**Text block**.
= = = =
Oracle Linux kernel developer Subhra Mazumdar presents a new interface to the Linux scheduler he is proposing.
Servers are getting bigger and bigger with more CPU cores, memory and I/O. This trend has lead to workload consolidation (e.g multiple virtual machines (VMs) and containers running on the same physical host). Each VM or container can run a different instance of the same or different workload. Oracle Database has a similar virtualization feature called Oracle Multitenant where a root Database can be enabled to act as a Container Database (CDB) and house multiple lightweight Pluggable Databases (PDBs), all running in the same host. This allows for very dense DB consolidation. Large servers usually have multiple sockets or NUMA (Non Uniform Memory Access) nodes with each node having its own CPU cores and attached memory. Cache coherence and remote memory access is facilitated by inter-socket links (QPI in case of Intel) but usually much more costlier than local access and coherence. When running multiple instances of a workload in a single NUMA host, it is good practice to partition them e.g give a NUMA node partition to each DB instance for best performance. Currently the Linux kernel provides two interfaces to hard partition instances: sched_setaffinity() system call or cpuset.cpus cgroup interface. This doesn't allow one instance to burst out of its partition and use potentially available CPUs of other partitions when they are idle. Another option is to allow all instances to spread across the system without any affinity, but this suffers from a cache coherence penalty across sockets when all instances are busy.
One potential way to achieve the desired behavior is to use the Linux autonuma balancer which migrates pages and threads to align them. For example, if each DB instance has memory pinned to one NUMA node, autonuma can migrate threads to their corresponding nodes when all instances are busy, thus automatically partitioning them. Motivational experiments, however, show not much benefit is achieved by enabling autonuma. In this case 2 DB instances were run on a 2 socket system, each with 22 cores. Each DB instance was running an OLTP load (TPC-C) and had its memory allocated from one NUMA node using numactl. But autonuma ON vs OFF didn't make any difference. The following statistics show (for different number of TPC-C users) the migration of pages by autonuma, which didn't have any performance benefit. This also shows that numactl only restricts the initial memory allocation to a NUMA node and autonuma balancer is free to migrate them later. Below numa_hint_faults is the total number of NUMA hinting faults, numa_hint_faults_local is the number of local faults so the rest are remote and numa_pages_migrated is the number of pages migrated by autonuma.
users (2x16) no affinity numa_hint_faults 1672485 numa_hint_faults_local 1158283 numa_pages_migrated 373670 users (2x24) no affinity numa_hint_faults 2267425 numa_hint_faults_local 1548501 numa_pages_migrated 586473 users (2x32) no affinity numa_hint_faults 1916625 numa_hint_faults_local 1499772 numa_pages_migrated 229581
Other disadvantages of autonuma balancer are a) it can be ineffective in case of memory spread among all NUMA nodes and b) can be slow to react due to periodic scanning.
= = = =
**Excerpted data**.
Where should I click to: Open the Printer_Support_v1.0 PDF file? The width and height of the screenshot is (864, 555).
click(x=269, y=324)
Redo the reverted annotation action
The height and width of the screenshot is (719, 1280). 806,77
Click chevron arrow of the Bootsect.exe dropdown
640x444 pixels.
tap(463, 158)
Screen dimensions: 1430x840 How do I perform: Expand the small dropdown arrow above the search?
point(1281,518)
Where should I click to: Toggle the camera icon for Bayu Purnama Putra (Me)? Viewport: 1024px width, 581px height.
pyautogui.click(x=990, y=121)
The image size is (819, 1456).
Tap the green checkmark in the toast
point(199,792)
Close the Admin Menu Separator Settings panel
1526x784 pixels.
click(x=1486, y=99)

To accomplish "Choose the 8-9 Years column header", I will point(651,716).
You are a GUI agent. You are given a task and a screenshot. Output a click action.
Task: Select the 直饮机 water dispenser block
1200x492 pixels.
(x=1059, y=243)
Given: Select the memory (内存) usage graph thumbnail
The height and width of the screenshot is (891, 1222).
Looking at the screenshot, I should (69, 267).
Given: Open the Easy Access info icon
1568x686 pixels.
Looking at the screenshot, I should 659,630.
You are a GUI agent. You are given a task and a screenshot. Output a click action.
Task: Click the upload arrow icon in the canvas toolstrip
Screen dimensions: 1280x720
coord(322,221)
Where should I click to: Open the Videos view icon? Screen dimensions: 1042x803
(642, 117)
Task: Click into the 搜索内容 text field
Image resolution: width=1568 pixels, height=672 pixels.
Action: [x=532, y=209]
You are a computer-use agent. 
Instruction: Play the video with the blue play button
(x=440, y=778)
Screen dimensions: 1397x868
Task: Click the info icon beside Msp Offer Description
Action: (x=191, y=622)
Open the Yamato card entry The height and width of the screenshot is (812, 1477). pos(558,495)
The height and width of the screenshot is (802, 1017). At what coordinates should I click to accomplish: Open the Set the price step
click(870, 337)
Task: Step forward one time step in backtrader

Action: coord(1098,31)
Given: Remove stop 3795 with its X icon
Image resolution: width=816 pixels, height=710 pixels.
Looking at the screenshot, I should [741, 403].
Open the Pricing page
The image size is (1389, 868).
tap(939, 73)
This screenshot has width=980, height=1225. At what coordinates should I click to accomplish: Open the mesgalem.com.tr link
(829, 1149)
= = = =
**Exercise requirements**.
• a. Repeat the NUMA scheduling text word for word, everything from "users (2x16) no" down to "to periodic scanning.".
• b. Answer these about the NUMA scheduling text:
(i) How many cores did each socket have in the test system?
(ii) Which two interfaces does the Linux kernel currently provide to hard partition instances?
(iii) How many pages did autonuma migrate with 2x24 users?
• c. Summarize the NUMA scheduling text in two sentences.

**Answers to the exercises**.
• a.
users (2x16) no affinity numa_hint_faults 1672485 numa_hint_faults_local 1158283 numa_pages_migrated 373670 users (2x24) no affinity numa_hint_faults 2267425 numa_hint_faults_local 1548501 numa_pages_migrated 586473 users (2x32) no affinity numa_hint_faults 1916625 numa_hint_faults_local 1499772 numa_pages_migrated 229581
Other disadvantages of autonuma balancer are a) it can be ineffective in case of memory spread among all NUMA nodes and b) can be slow to react due to periodic scanning.

• b.
(i) 22 cores.
(ii) The sched_setaffinity() system call and the cpuset.cpus cgroup interface.
(iii) 586473.

• c. On large multi-node servers, hard partitioning workload instances with sched_setaffinity() or cpuset.cpus keeps an instance from using idle CPUs in other partitions, while running without affinity brings a cache coherence penalty across sockets when all instances are busy. The autonuma balancer could in principle partition instances automatically, but tests with two database instances running TPC-C showed that it migrated pages without improving performance, and it can also be ineffective when memory is spread across nodes and slow to react.